Teramo, la Asl sborsa 5 milioni per far indossare le divise

A tanto ammontano le conciliazioni in corso con più di 1.500 dipendenti dopo cento sentenze che condannano l’azienda a pagare i tempi per la vestizione

TERAMO. Più di cinque milioni di euro per pagare il tempo impiegato dal personale non medico a indossare la divisa. Li sborserà a giorni la Asl di Teramo dopo una serie di sentenze del giudice del lavoro che ha condannato la Asl a pagare per gli arretrati degli ultimi 5 anni somme che vanno dai tremila, ai quattromila, ai cinquemila euro a dipendente.

Ormai sono più di cento le sentenze favorevoli ai lavoratori, per cui la Asl ha deciso di arrivare a conciliazioni con il singolo dipendente o con il sindacato che lo rappresenta, in modo da evitare almeno l’aggravio delle spese legali, che sono in media di 500 euro a procedimento (più quelle per il proprio legale).
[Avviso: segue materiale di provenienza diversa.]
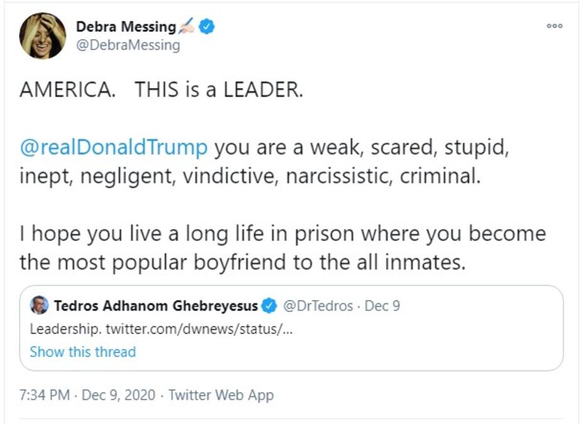The width and height of the screenshot is (584, 424).
Task: Open Debra Messing's profile picture
Action: [43, 36]
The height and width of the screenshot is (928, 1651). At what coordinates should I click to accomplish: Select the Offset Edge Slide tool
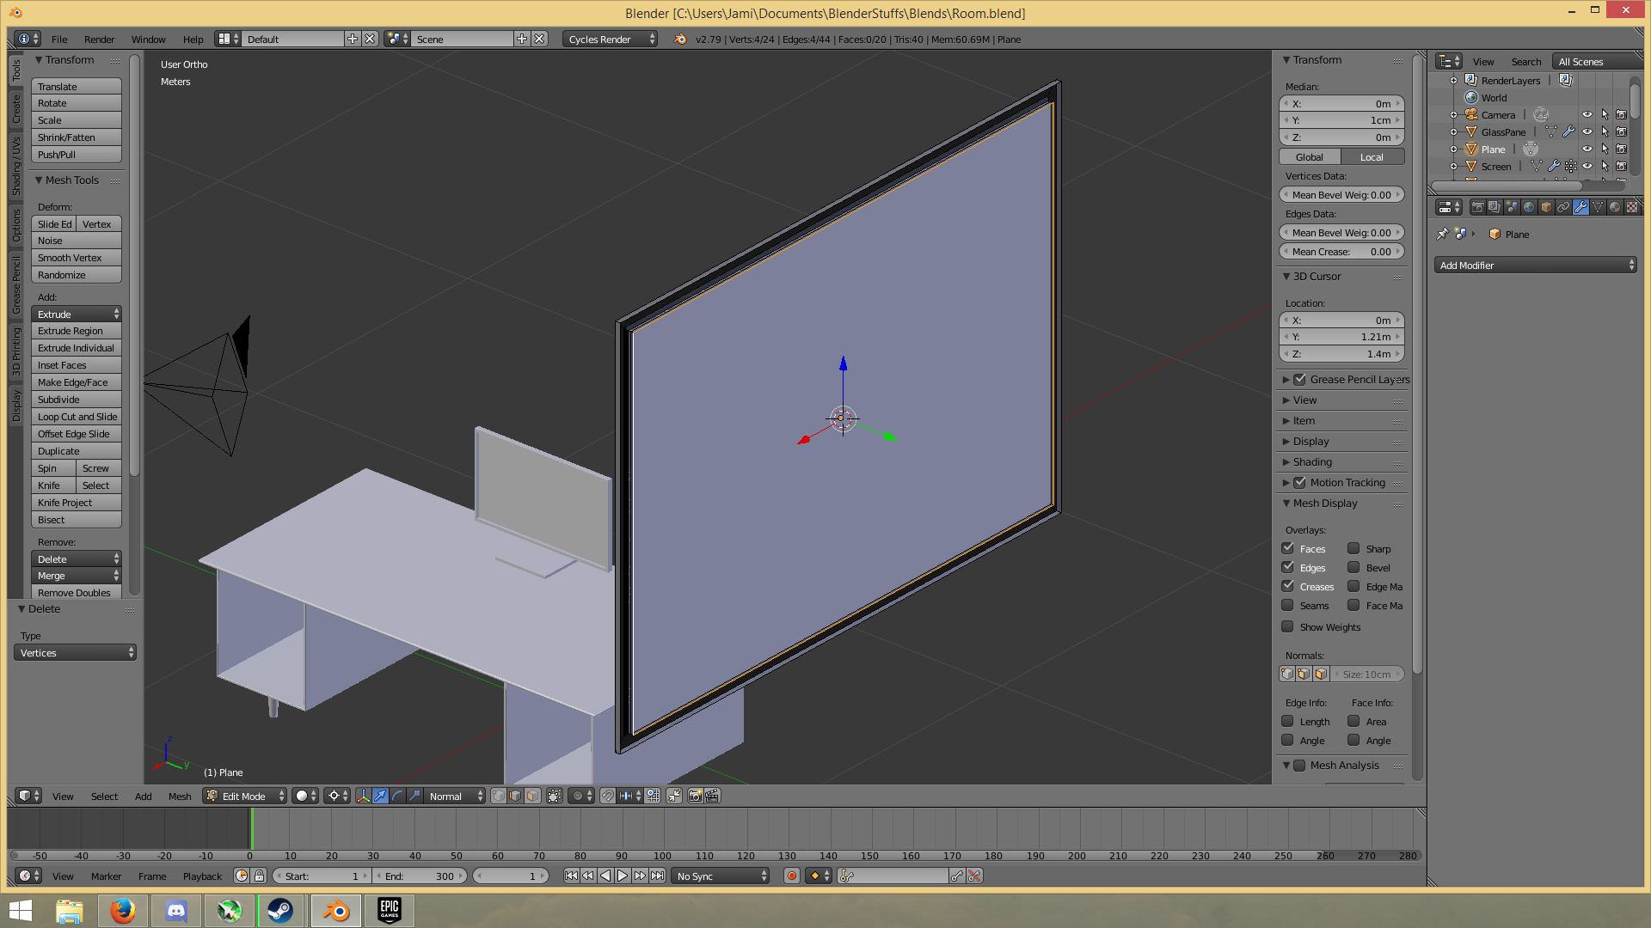76,433
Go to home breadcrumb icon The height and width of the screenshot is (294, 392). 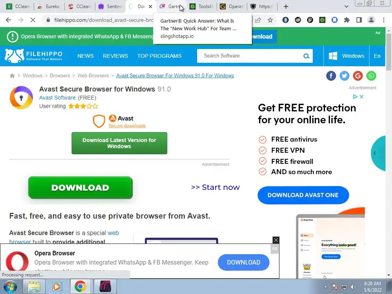[x=12, y=76]
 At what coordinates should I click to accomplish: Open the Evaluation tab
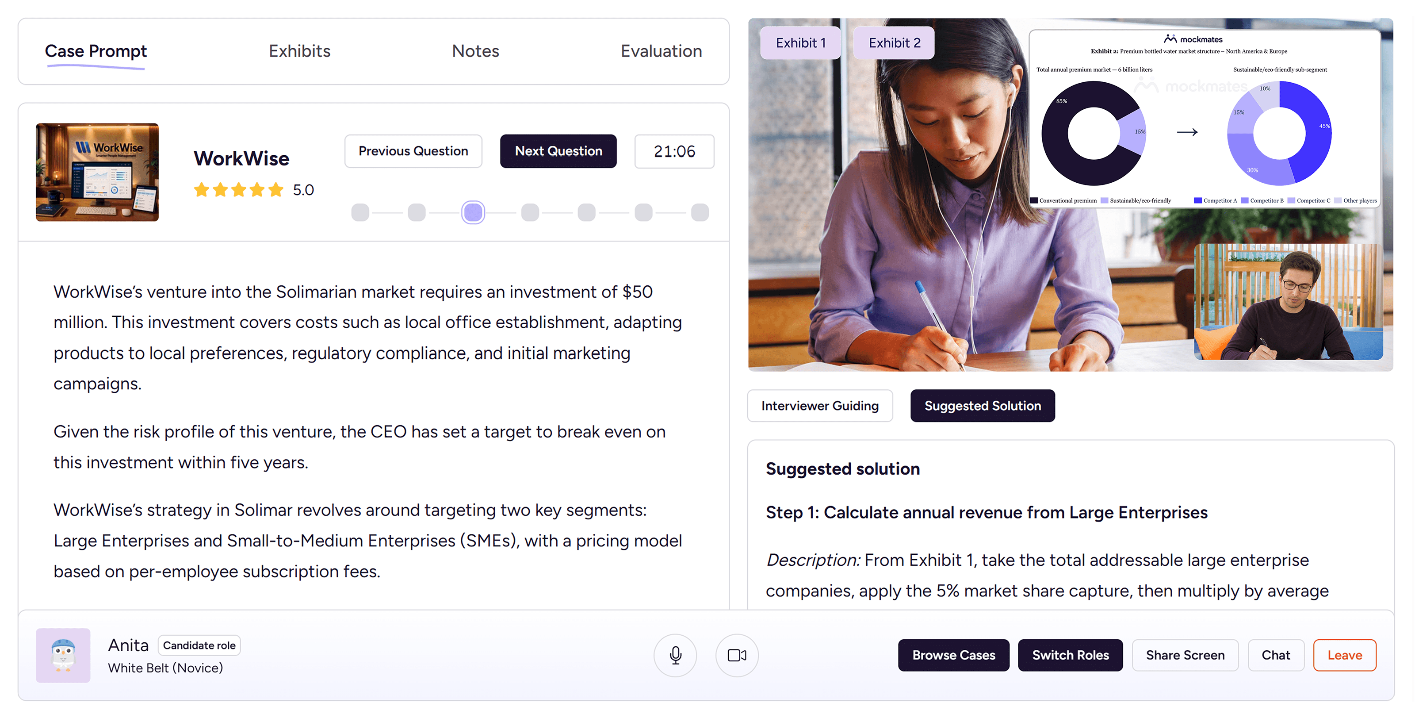[661, 51]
Infatti le cause sono più di 300.

In sostanza proprio in questi giorni si stanno facendo i conti della somma totale che l’azienda dovrà pagare ai dipendenti che ne hanno fatto richiesta. E si arriva ben sopra i 5 milioni di euro. Fra cause davanti al giudice del lavoro e semplici richieste presentate all’azienda sanitaria, infatti, più del 95% dei dipendenti della Asl – più di 1.500 – che indossa una divisa ha fatto richiesta della monetizzazione dei minuti impiegati a vestirsi e svestirsi. Il giudice ha reputato che sono necessari, per questa operazione, 15 minuti a turno. Quindici minuti moltiplicati per ogni turno per gli ultimi 5 anni, in quanto dopo scatta la prescrizione.
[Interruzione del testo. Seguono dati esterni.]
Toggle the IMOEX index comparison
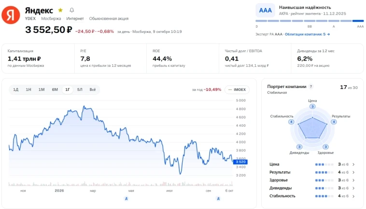This screenshot has width=366, height=209. tap(237, 90)
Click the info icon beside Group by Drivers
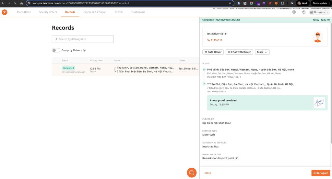 84,50
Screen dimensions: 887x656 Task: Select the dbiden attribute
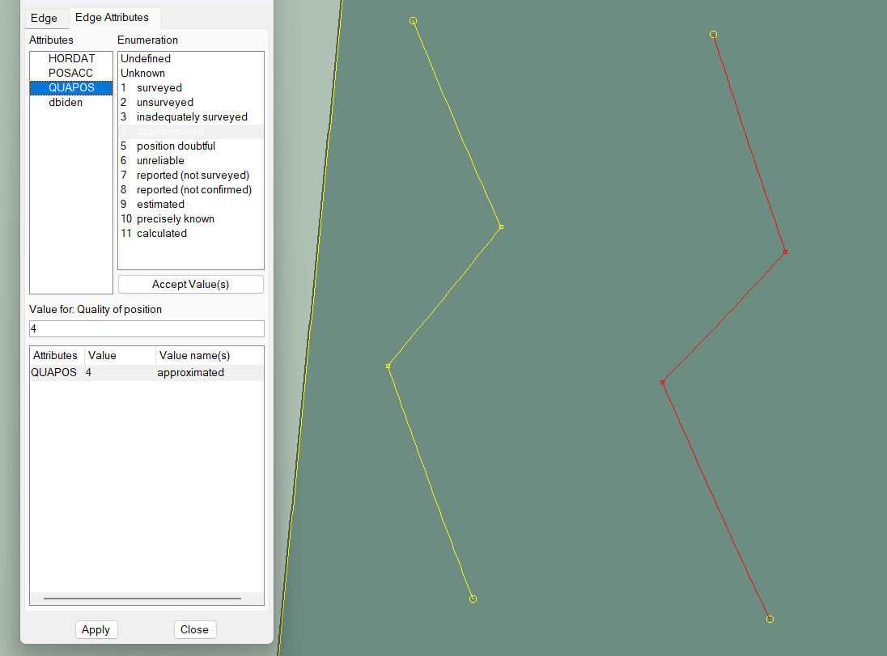click(71, 102)
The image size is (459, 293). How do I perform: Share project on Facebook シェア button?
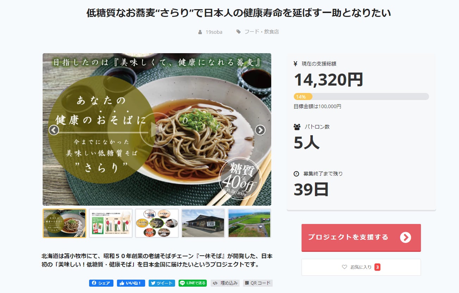[101, 283]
In questi giorni, acquisito il parere del collegio dei revisori, saranno compilati i verbali per la conciliazione, poi si procederà alla liquidazione degli arretrati. La situazione, dal 1° gennaio 2015, è comunque stata sanata. A metà novembre dello scorso anno, infatti, il direttore generale Roberto Fagnano ha firmato un accordo con i sindacati, secondo cui coloro che devono indossare una divisa (infermieri, Oss, tecnici di radiologia, ad esempio) hanno diritto a 10 minuti all’entrata e all’uscita calcolati nell’orario di lavoro.

A dar fuoco alle poveri, nel 2012, è stato il sindacato Nursind. Precedentemente c’erano state delle schermaglie con i sindacati, che però non avevano portato risultati. «Noi prima abbiamo cercato un accordo con l’azienda», ricorda Giuseppe De Zolt, segretario del Nursind, «ma quando questa ci ha detto che non ci avrebbe riconosciuto nulla, siamo stati costretti a far valere le nostre ragioni davanti al giudice del lavoro: non c'era alternativa». De Zolt spiega che non tutto il personale del comparto (i medici hanno un altro tipo di contratto) hanno diritto al riconoscimento del tempo per indossare e dismettere la divisa: «Riguarda tutto il personale del comparto che è obbligato a indossare la divisa, dai pantaloni alle scarpe, alla casacca, al camice. Non basta dover indossare solo il camice.

E' l'azienda che decide chi deve mettere la divisa e chi no. Il tribunale del lavoro ha riconosciuto che indossare e dismettere la divisa costituisce “tempo di lavoro” perché ogni operazione preliminare del genere è propedeutica e necessaria per lo svolgimento dell’attività lavorativa. Lo dice anche la Cassazione: “Sono da comprendere nelle ore di lavoro effettivo, come tali da retribuire, anche le attività preparatorie o successive all’attività lavorativa, purché eterodirette dal datore di lavoro”. Quella ottenuta è una vittoria storica, noi facciamo sindacato da tre anni e abbiamo ottenuto un risultato che sindacati “storici” hanno raggiunto solo grazie alle nostre cause che hanno fatto da apripista».